Le réseau ferroviaire a un rôle primordial en la matière. Sa pertinence n’est pas uniquement réservée, comme semble le penser Jean-Cyril Spinetta, aux transports du quotidien en zone urbaine et périurbaine et aux dessertes à grande vitesse entre les principales métropoles. La mobilité est aussi essentielle pour les habitants des petites villes et des communes rurales. La suppression des petites lignes pour des raisons de rentabilité les exclurait de fait un peu plus de la modernité. Car il ne faut pas se tromper. Ce sont toujours les mêmes territoires qui sont concernés : ceux qui perdent déjà leurs services publics, leurs hôpitaux ou postes, qui voient partir les médecins, et où la téléphonie mobile est défaillante… Leurs habitants se sentent déjà un peu des citoyens de seconde zone. La suppression des dessertes ferroviaires ne ferait qu’accroître leur sentiment d’abandon. Ces citoyens attendent au contraire depuis de nombreuses années une amélioration de ces lignes.

On ne peut donc pas regarder le chemin de fer avec une vision comptable.

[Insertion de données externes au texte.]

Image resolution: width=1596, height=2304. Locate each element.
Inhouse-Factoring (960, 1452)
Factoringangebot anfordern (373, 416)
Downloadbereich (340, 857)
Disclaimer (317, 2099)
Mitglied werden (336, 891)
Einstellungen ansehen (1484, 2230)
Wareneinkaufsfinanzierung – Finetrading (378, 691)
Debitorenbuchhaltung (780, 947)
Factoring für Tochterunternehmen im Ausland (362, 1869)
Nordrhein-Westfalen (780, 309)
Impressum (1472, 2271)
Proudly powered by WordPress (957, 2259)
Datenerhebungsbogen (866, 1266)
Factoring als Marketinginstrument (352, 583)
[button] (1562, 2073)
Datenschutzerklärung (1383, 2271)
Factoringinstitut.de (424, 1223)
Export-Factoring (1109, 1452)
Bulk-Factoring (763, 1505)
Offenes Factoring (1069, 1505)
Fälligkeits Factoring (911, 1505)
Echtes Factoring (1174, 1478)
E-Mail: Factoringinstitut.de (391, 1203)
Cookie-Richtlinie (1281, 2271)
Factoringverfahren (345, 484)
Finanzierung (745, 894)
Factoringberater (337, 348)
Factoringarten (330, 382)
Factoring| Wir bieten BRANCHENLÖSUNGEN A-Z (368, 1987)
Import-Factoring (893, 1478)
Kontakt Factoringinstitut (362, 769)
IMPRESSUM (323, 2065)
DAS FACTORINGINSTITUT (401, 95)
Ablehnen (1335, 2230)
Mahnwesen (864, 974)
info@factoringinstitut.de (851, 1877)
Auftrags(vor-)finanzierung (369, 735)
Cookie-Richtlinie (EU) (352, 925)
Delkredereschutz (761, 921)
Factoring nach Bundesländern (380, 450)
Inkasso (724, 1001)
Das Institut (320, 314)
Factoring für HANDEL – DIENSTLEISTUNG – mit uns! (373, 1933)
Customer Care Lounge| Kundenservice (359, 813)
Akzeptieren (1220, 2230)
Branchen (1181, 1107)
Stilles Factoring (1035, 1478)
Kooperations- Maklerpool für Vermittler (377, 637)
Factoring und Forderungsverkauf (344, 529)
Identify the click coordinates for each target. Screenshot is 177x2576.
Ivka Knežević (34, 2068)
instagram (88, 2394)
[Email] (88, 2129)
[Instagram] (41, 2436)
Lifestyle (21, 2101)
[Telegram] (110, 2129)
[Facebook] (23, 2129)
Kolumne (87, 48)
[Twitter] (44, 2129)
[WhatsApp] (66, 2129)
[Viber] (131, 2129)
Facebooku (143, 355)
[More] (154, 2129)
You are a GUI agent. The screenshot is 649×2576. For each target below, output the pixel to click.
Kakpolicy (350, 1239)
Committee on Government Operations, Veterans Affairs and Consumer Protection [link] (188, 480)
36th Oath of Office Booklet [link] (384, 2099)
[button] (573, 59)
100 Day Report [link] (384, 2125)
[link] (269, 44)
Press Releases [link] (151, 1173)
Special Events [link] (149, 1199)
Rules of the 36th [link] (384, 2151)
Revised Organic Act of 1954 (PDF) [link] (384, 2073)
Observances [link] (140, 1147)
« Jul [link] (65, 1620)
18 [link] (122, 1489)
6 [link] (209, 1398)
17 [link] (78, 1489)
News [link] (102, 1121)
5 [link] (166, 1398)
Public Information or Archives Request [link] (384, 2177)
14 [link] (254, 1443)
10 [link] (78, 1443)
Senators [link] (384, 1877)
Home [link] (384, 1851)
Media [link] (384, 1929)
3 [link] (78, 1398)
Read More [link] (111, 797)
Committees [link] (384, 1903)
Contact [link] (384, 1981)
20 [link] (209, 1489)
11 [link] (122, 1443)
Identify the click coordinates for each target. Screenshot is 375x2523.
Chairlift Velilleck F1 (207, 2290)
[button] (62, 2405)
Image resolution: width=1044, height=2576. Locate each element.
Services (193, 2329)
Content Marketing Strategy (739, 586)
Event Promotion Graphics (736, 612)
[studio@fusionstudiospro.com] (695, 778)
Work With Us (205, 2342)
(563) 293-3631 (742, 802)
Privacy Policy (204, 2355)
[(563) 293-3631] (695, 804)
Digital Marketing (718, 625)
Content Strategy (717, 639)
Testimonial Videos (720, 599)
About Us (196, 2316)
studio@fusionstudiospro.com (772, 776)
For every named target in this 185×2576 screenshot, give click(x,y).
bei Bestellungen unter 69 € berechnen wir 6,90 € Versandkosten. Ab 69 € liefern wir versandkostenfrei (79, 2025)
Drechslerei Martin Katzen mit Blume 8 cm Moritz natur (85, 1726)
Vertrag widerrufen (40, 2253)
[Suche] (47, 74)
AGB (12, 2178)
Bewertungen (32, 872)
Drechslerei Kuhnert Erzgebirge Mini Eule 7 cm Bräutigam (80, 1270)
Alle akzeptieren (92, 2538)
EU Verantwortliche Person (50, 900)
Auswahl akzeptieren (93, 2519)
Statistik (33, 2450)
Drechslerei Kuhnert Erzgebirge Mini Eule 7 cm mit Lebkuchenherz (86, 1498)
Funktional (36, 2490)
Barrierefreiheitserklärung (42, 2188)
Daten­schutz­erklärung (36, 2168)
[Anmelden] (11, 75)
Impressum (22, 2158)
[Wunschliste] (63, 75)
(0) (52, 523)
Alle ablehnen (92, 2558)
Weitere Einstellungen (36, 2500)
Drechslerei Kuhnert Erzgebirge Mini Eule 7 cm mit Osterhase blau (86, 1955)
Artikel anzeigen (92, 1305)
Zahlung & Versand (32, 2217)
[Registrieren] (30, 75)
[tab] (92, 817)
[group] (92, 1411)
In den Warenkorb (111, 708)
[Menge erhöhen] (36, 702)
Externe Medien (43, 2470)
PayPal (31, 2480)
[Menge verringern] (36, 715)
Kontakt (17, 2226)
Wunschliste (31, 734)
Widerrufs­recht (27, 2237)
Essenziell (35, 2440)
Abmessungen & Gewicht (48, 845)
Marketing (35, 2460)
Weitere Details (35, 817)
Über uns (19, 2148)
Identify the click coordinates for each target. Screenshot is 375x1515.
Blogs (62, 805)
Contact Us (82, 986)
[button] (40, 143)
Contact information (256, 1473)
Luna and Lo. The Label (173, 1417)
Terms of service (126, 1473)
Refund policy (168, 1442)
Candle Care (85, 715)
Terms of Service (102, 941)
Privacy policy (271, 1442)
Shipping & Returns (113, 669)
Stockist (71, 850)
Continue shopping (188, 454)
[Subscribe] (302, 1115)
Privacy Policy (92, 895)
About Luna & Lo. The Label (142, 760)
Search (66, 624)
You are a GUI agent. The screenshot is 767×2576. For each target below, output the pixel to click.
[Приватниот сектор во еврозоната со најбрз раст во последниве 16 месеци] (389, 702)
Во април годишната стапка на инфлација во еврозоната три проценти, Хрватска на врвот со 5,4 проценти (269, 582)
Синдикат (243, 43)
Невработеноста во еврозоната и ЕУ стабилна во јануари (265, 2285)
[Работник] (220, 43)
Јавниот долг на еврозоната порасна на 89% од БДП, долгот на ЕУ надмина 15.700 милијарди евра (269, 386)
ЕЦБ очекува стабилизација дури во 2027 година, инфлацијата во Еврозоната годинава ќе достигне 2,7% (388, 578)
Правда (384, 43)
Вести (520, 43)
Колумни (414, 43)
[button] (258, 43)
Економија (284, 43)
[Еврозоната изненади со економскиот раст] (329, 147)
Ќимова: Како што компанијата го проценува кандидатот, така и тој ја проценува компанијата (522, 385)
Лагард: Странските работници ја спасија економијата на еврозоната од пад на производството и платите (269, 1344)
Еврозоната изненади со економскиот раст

Avoir une gare et un train qui la dessert n’est pas une question d’image de marque pour les élus. Cela permet de ne pas être coupé du monde. Les infrastructures utiles et structurantes doivent être conservées. Le train doit être maintenu s’il permet un confort et de meilleurs temps de transport que la route, ce qui est souvent le cas.

Les choses ne sont pas figées bien entendu. Si l’on peut prouver qu’une ligne de car peut remplir les mêmes fonctions sur une ligne quasi désertée, discutons-en. On peut aussi revoir les choses quand des évolutions technologiques offriront d’autres solutions, par exemple les véhicules autonomes qui pourraient même emprunter l’emprise de ces lignes, comme l’a suggéré le rapport Duron sur les infrastructures.

Les collectivités locales ont le sentiment qu’on veut leur faire supporter de plus en plus la prise en charge financière de ces lignes. Le rapport Spinetta préconise aussi de faire payer davantage les régions pour l’accès des trains TER au réseau. Voire de prendre en charge les lignes déficitaires si elles désirent les conserver.

L’approche de ce rapport est trop brutale. Heureusement, ce n’est qu’un rapport et je n’imagine pas le gouvernement mettre en œuvre cette partie des préconisations. Cela ne ferait que conforter certains technocrates qui estiment qu’il n’y a pas de salut en dehors des métropoles.